### Data to process ###

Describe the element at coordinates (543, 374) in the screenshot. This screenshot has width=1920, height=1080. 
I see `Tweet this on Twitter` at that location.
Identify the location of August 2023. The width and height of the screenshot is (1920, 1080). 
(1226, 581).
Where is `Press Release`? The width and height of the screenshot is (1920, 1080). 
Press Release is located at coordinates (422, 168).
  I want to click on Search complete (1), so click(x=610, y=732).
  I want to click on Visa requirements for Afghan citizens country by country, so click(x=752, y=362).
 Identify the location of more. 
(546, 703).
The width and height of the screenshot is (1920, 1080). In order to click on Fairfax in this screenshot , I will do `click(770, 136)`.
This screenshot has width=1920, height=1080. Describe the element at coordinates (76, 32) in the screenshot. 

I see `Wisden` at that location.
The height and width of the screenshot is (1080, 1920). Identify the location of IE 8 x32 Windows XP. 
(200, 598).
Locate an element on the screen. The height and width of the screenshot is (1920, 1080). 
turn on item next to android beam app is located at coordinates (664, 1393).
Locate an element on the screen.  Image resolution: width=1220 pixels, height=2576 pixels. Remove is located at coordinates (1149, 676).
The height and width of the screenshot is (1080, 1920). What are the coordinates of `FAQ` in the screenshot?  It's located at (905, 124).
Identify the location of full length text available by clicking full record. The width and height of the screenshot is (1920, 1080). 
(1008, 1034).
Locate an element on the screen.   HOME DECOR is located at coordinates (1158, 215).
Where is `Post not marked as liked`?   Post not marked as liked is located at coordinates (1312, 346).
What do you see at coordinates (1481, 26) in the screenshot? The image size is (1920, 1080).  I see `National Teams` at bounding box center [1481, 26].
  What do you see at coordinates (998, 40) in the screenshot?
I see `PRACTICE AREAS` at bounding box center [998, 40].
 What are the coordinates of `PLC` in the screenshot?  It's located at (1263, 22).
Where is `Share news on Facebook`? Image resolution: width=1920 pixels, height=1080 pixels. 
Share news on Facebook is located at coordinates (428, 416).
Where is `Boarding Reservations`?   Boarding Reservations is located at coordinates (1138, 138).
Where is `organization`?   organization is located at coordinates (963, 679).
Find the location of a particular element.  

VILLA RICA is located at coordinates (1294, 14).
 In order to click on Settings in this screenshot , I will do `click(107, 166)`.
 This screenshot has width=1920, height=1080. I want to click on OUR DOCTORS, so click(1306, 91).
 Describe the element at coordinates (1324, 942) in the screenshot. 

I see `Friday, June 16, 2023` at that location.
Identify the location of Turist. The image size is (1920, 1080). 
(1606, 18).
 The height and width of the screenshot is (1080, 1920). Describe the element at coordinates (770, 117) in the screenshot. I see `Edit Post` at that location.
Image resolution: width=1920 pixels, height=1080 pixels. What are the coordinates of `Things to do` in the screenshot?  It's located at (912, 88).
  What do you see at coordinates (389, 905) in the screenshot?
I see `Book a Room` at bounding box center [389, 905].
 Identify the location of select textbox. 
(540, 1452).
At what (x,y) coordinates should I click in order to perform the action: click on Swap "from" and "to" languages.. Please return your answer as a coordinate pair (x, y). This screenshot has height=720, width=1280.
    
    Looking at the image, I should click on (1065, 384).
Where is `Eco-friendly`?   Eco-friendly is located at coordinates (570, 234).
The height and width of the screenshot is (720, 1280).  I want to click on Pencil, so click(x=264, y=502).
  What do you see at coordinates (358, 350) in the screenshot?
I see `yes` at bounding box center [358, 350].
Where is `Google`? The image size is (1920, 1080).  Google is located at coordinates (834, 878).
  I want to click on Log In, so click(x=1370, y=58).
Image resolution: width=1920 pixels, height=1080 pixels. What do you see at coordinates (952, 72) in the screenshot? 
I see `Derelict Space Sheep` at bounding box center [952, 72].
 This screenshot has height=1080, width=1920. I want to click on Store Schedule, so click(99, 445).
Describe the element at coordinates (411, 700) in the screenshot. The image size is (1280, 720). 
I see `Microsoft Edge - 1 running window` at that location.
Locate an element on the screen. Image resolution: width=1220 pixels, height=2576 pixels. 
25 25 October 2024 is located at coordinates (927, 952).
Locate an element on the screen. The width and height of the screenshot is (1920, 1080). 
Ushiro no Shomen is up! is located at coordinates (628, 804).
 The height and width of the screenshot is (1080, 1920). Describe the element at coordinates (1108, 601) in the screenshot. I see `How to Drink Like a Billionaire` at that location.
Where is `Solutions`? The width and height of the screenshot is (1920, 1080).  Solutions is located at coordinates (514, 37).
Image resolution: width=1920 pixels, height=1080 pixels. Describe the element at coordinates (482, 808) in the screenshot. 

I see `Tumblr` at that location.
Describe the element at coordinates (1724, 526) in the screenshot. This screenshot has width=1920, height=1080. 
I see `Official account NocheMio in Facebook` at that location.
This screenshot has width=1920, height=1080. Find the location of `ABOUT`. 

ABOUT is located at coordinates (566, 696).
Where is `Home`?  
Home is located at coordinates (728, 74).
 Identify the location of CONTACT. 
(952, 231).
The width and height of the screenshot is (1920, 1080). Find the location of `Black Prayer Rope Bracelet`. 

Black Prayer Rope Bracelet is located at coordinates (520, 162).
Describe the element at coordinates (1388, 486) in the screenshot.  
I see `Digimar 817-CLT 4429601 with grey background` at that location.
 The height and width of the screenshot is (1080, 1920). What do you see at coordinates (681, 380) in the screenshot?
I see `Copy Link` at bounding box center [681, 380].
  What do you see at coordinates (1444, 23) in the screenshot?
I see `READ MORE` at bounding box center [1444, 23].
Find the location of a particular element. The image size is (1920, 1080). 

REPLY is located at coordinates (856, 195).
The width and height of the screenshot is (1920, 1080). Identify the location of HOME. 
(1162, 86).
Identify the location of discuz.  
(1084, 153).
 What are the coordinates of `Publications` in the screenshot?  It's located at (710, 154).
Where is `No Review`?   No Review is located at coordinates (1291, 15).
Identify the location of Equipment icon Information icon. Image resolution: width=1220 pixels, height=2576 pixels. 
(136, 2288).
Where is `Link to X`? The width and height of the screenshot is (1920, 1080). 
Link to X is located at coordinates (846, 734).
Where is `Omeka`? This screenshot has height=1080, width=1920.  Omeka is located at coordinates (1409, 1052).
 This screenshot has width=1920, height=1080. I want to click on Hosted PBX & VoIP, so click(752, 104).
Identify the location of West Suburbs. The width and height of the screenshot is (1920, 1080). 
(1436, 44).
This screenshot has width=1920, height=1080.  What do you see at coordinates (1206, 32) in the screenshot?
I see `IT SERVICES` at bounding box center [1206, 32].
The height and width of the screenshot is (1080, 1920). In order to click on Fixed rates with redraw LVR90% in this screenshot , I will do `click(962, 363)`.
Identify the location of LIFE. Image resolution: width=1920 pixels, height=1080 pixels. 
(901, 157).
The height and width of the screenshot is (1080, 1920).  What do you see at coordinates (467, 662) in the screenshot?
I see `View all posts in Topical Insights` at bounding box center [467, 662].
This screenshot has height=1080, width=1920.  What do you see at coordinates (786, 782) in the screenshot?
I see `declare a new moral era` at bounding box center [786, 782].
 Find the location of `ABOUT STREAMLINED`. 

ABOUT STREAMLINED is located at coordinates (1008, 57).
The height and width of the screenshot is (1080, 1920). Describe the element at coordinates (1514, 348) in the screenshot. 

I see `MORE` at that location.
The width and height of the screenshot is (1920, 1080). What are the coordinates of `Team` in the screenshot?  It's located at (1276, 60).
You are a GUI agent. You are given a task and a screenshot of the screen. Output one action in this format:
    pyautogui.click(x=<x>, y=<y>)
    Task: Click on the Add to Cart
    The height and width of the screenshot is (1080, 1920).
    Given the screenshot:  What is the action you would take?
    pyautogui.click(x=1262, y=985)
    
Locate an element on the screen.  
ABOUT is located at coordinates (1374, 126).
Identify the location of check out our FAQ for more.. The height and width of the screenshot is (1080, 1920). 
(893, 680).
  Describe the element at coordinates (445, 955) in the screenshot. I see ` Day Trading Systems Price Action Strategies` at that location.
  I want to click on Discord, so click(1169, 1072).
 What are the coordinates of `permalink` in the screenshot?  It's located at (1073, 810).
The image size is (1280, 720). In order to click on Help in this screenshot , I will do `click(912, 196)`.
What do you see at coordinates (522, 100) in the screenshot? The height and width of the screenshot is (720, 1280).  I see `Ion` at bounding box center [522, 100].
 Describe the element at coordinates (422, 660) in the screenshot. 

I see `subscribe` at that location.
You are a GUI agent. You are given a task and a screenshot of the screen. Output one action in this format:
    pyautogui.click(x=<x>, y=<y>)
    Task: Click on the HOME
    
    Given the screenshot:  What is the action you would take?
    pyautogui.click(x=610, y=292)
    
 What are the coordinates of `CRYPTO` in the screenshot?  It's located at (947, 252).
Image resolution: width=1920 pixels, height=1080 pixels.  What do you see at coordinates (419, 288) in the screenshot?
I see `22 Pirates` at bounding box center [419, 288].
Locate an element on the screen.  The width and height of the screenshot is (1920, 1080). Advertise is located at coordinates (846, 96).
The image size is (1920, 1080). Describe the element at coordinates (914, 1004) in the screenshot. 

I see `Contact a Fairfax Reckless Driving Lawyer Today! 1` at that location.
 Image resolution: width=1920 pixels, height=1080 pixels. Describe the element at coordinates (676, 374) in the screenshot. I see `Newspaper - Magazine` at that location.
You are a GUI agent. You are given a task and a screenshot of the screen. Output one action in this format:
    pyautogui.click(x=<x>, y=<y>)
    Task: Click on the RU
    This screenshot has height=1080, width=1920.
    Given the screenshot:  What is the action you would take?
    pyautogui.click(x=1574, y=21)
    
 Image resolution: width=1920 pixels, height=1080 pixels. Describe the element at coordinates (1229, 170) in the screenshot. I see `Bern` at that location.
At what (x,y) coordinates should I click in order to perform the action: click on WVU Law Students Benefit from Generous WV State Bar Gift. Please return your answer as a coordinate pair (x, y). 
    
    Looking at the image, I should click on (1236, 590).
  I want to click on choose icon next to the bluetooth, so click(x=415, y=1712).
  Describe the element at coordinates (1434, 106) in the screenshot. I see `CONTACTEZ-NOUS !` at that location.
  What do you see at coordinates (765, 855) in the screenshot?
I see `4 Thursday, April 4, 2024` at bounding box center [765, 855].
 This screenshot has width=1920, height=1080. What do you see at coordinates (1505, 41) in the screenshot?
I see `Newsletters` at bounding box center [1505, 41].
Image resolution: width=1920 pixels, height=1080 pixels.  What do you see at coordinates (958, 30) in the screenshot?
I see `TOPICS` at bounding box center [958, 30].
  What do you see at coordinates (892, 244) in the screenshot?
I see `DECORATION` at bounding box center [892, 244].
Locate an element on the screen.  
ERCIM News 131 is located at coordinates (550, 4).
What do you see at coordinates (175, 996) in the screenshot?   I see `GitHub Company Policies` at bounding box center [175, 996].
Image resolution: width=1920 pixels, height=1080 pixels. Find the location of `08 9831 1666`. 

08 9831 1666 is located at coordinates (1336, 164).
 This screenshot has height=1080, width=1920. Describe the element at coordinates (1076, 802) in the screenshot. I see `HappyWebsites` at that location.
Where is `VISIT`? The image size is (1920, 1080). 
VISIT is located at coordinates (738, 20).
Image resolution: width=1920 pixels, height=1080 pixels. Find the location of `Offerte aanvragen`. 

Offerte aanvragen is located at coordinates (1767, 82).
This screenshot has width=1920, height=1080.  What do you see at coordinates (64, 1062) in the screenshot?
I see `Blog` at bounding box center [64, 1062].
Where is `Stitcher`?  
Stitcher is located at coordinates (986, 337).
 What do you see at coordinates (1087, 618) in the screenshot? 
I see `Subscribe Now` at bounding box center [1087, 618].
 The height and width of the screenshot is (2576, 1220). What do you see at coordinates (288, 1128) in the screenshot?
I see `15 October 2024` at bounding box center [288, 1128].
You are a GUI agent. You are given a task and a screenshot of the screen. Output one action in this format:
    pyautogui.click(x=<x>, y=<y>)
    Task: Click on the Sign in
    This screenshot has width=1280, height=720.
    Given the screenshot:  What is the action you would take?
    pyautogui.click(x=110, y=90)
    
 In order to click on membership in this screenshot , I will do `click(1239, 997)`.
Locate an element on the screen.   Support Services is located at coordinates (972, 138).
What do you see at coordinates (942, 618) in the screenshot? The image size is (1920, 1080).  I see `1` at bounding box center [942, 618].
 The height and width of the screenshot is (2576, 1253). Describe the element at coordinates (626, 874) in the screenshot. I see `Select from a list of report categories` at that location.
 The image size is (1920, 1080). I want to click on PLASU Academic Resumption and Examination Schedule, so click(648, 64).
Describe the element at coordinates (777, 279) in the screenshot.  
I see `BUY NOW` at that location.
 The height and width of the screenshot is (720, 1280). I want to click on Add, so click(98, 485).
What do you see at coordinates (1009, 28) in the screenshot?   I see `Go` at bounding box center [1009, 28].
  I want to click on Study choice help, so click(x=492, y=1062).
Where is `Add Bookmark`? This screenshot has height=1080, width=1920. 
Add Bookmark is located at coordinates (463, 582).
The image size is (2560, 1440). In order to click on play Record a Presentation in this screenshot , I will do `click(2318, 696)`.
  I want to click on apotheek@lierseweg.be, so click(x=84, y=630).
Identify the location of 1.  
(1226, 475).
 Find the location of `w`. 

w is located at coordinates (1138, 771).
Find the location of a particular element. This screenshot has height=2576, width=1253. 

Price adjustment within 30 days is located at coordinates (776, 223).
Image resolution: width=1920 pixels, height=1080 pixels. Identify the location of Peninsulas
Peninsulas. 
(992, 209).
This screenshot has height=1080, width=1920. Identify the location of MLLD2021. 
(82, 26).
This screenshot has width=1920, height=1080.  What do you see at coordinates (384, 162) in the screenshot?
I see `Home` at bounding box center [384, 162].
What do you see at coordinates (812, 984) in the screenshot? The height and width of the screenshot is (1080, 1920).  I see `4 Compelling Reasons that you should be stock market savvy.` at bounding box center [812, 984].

###

Aim: Reproduce verbatim the stretch of entries that opens with the line containing "What do you see at coordinates (942, 618)" and closes with the line containing "Price adjustment within". Include both boundary lines.

Output below:
What do you see at coordinates (942, 618) in the screenshot? The image size is (1920, 1080).  I see `1` at bounding box center [942, 618].
 The height and width of the screenshot is (2576, 1253). Describe the element at coordinates (626, 874) in the screenshot. I see `Select from a list of report categories` at that location.
 The image size is (1920, 1080). I want to click on PLASU Academic Resumption and Examination Schedule, so click(648, 64).
Describe the element at coordinates (777, 279) in the screenshot.  
I see `BUY NOW` at that location.
 The height and width of the screenshot is (720, 1280). I want to click on Add, so click(98, 485).
What do you see at coordinates (1009, 28) in the screenshot?   I see `Go` at bounding box center [1009, 28].
  I want to click on Study choice help, so click(x=492, y=1062).
Where is `Add Bookmark`? This screenshot has height=1080, width=1920. 
Add Bookmark is located at coordinates (463, 582).
The image size is (2560, 1440). In order to click on play Record a Presentation in this screenshot , I will do `click(2318, 696)`.
  I want to click on apotheek@lierseweg.be, so click(x=84, y=630).
Identify the location of 1.  
(1226, 475).
 Find the location of `w`. 

w is located at coordinates (1138, 771).
Find the location of a particular element. This screenshot has height=2576, width=1253. 

Price adjustment within 30 days is located at coordinates (776, 223).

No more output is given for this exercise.